New Math: The Mayor's Race as Brutal Calculus Exam
3250 Reads
Two weeks and two days from now, Los Angeles will have its next mayor.
Based on Mayor Jim Hahn's four years of near absenteeism from the leadership duties of the office, his administration's penchant for triggering corruption investigations and his love of venal election-season gestures, it's plain that we can't vote in good conscience to re-elect him. Los Angeles deserves far better.
The question is whether Antonio Villaraigosa's a morally and politically significant alternative. I'm not the most astute political writer, so here's the kind of struggling, sophomoric nonsense I found myself banging out way too late last night in a feeble effort to make sense of the choices ...
Okay, whip out your calculators. The arithmetic in the Los Angeles mayoral campaign got pretty Byzantine over the past two weeks, particularly this weekend, and it'll take some pretty fancy figgerin' to determine who's going to win ...
Now, deduce the polynomial of the ever-important see- I'm- taking- my- hand- OUT- of-the cookie- jar gesture to disinherit all those concerned Miamians-for-Los Angeles (Friday).
Square this by the same-news-cycle endorsements of the rather gushy Daily News (which probably steamed more than a few white-flight types in the more conservative Valley neighborhoods) ...
... and multiply by a big hug from the 2004 loser in the presidential race, for whose campaign Villaraigosa spent most of the late autumn ignoring his own council district. (Don't forget to deduct the product of this equation from the total ...)
Okay, set that calculation aside, but be prepared to go back to it in a minute to check your figures.
On Mayor Jim Hahn's side of the triple-beam balance scale (wait, is this calculus or chemistry?) sit the three simultaneous investigations into improper spending by his administration and people connected with his campaigns; along with the string of zeroes and Xes representing the other things he should have done to address traffic, business development and retention, public transportation, etc. Don't forget the botched biotech billions theorem, of course.
Check the hypoteneuse of his rather sad attempt at flinging himself at the Christians, but make sure to factor in his rather conveniently timed WiFi launch (way to make L.A. look more forward-thinking in a single afternoon than you managed during an entire four uninspired years, Jim); and the cosine of his triumphant opening of the Mission LAPD station as part of his struggle to make the Valley forget all about that silly secession thing that he helped pound into an early and well-deserved grave.
Now, multiply the result by the variable emotion of Valley voters, in that if they're pissed enough about the DN endorsement of Antonio and the thought of a non-white mayor, (don't forget to check this proof using the extremely complex racial bias formula) they might ...
No, wait, I've got that wrong - I'm forgetting the whole calculus of voters smart enough to equate manufactured character flaws with racial bias on the part of the person presenting them, as well as the variable values of non-racially motivated voters offsetting the ...
Nuts.
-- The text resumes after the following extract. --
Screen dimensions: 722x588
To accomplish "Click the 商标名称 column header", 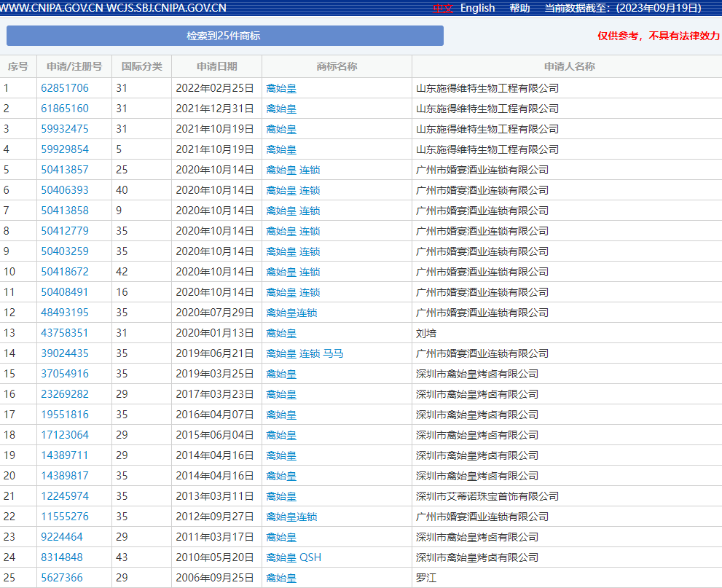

I've been up cramming too late and I'm starting to lose it. I can't drink any more coffee because my pencil keeps snapping. Plus, I've run out of fingers and toes to count on. Can I borrow yours? No, no, go ahead and take your shoes and socks off, we're going to need as much help as we can get to figure this out before May 17.
Or maybe if you just lift the corner of your paper, so I can peek at your next L.A. Times poll ...
As you can see, I don't know much about calculus, either.
This is about as clear as I can get: In the end - barring truly scandalous revelations of some kind - Antonio Villaraigosa has the momentum and the will of a majority of voters behind him.
He'll win whether or not he's truly deserves to be L.A.'s mayor, because he's played the game well: Attack the incumbent; build a multi-ethnic, pan-geographic coalition; gather troops and donations for the campaign psy-war; secure popular endorsements; cover himself in the clinches (read: the debates, although that's debatable); and get the voters off their apathetic backsides and out to the polls in his favor.
The question we should be asking ouselves - and Villaraigosa - is whether he'll stay long enough in City Hall to be effective without getting distracted by a shiny big office one rung up in Sacramento or Washington, DC. Will he listen to smart people with ideas for moving this city forward?
Or are we gonna get what CD14 got?
Anyone else care to take a stab at handicapping this race and ADV's commitment to Los Angeles?